* [Goal of the exercise]:
Would you restate the entries below word for word, starting at the first line and ending with the one that has "Task: Zoom in on the canvas"?

(Recorded data)
- Opening Delimiter -
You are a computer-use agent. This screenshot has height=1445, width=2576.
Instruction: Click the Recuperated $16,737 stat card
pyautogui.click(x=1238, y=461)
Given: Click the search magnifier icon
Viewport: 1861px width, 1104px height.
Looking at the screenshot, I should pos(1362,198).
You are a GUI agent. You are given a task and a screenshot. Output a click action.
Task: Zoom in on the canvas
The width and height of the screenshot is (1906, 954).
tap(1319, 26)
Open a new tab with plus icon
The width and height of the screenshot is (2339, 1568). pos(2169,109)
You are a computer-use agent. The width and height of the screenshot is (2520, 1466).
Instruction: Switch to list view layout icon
- Closing Delimiter -
* [Result of this exercise]:
You are a computer-use agent. This screenshot has height=1445, width=2576.
Instruction: Click the Recuperated $16,737 stat card
pyautogui.click(x=1238, y=461)
Given: Click the search magnifier icon
Viewport: 1861px width, 1104px height.
Looking at the screenshot, I should pos(1362,198).
You are a GUI agent. You are given a task and a screenshot. Output a click action.
Task: Zoom in on the canvas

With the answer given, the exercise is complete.